Nurdles are the smallest plastic pellets, which make up a significant percentage of ocean waste. These are the pre-production pellets that are the building blocks for all plastic products and are transported globally to be melted and moulded into everything from bottles to pipelines. But on their journey, the tiny plastic beads can spill from shipping containers – and wind up all over the world's beaches, rivers, and ocean waters. Once loose, they pollute the natural environment by accumulating toxic chemicals and harm wildlife that mistake them for food.
A recent incident in Sri Lanka saw a cargo ship that was transporting nurdles sink and release its contents into the pristine waters of the country, resulting in an ensuing marine pollution disaster. The resulting sea-based pollution event was the worst in the country's history. The country's government and environmental NGOs have since demanded that the International Maritime Organisation (IMO), which regulates global shipping, classify nurdles as hazardous in order to prevent future spillages.

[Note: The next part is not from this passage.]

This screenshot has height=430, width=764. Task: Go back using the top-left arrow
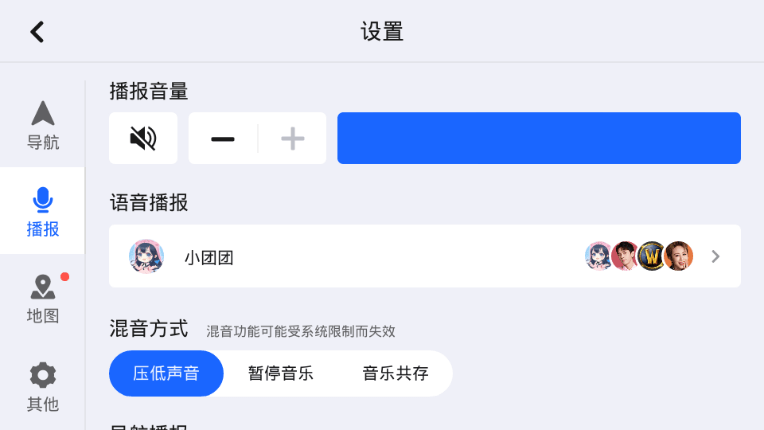click(37, 32)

Sadly, this request has been ignored by the IMO. However, organisations such as the Mission-Aransas National Estuarine Research Reserve in Port Aransas, Texas, are fighting to change this. Jace Tunnell, reserve director at the centre, has been collecting data and mapping the abundance of nurdles along Texas' coastline. His findings show that high concentrations of the plastic pellets can be found at riverbanks, at plastic manufacturing sites, along railway tracks used to transport them, and at processing plants. This data allows environmental regulators to investigate potential pollution sources.